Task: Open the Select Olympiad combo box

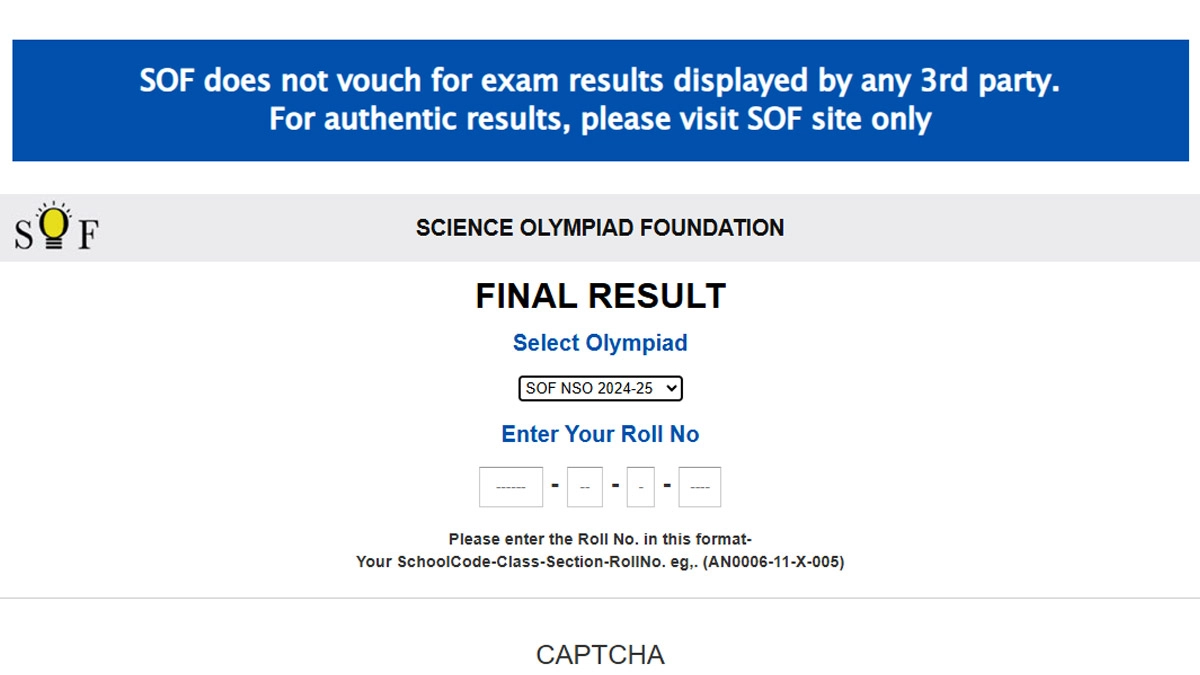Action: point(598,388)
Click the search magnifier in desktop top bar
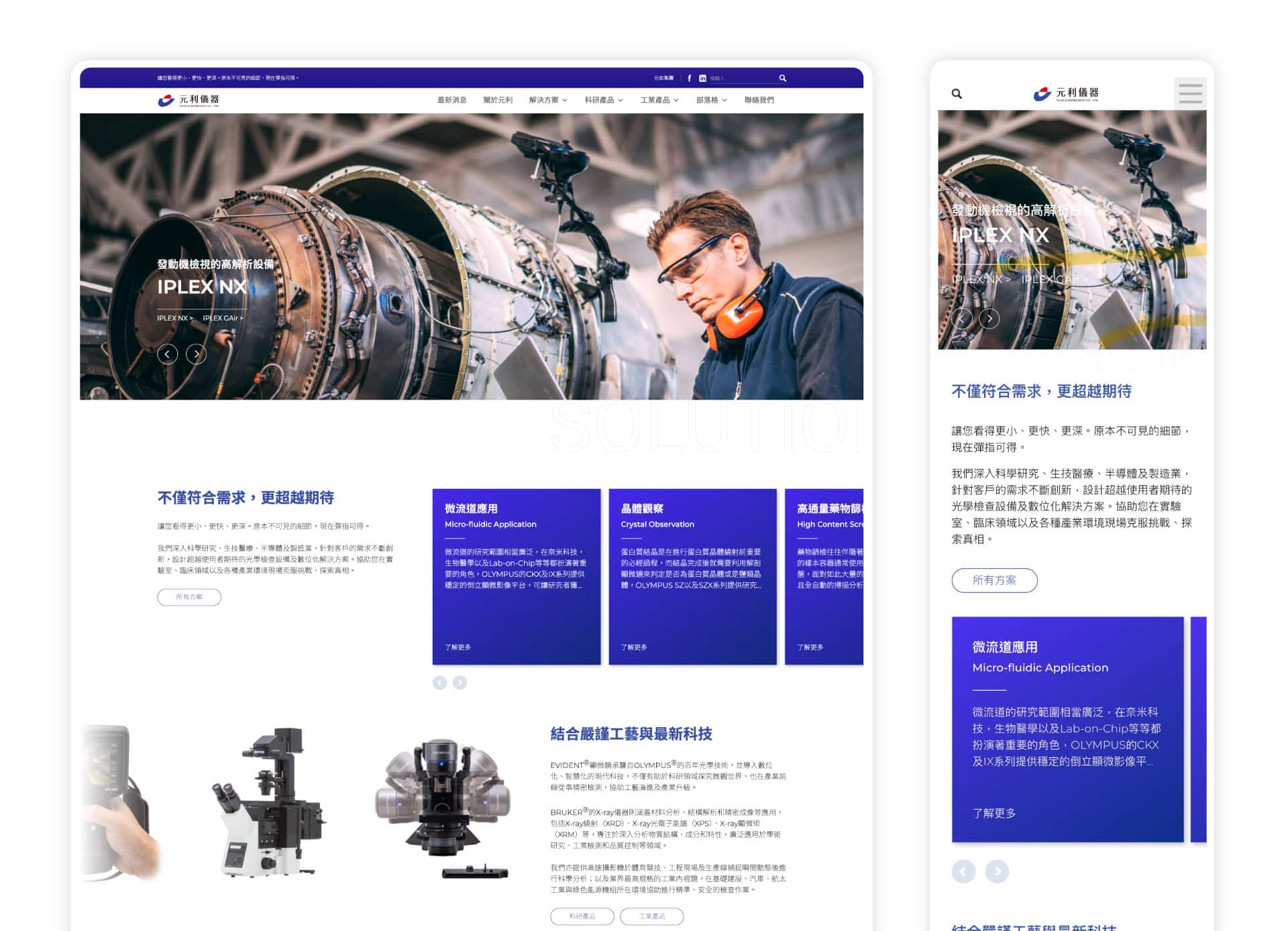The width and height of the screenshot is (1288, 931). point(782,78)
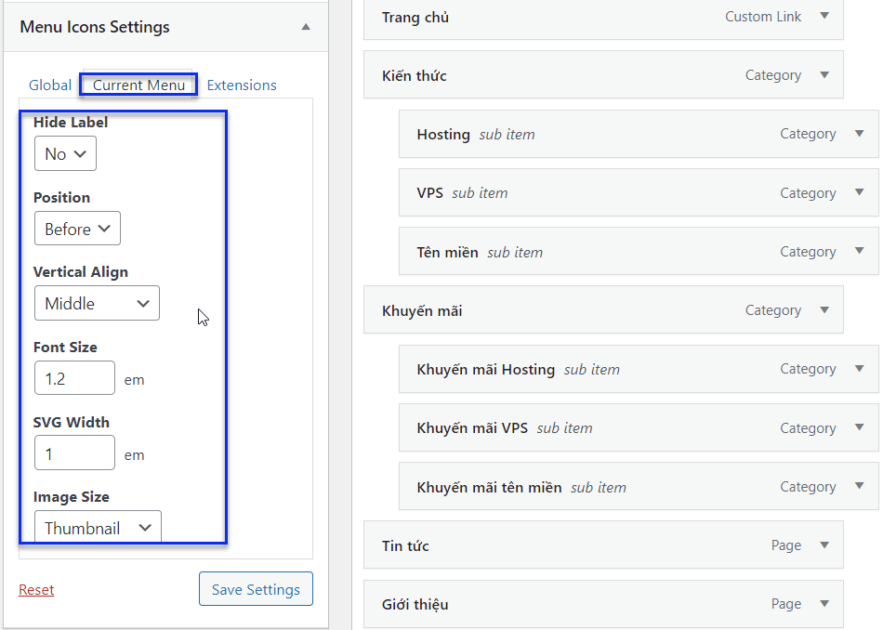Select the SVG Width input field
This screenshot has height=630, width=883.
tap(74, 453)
-- -- --
▸ Problem
Rewrite the entries above, replacing "search magnifier" with "search icon" and changing nothing else. Leave out the pictures.

▸ Result of this task
Task: Open the Select Olympiad combo box

Action: point(598,388)
Click the search icon in desktop top bar
The width and height of the screenshot is (1288, 931). point(782,78)
Select the SVG Width input field
This screenshot has height=630, width=883.
tap(74, 453)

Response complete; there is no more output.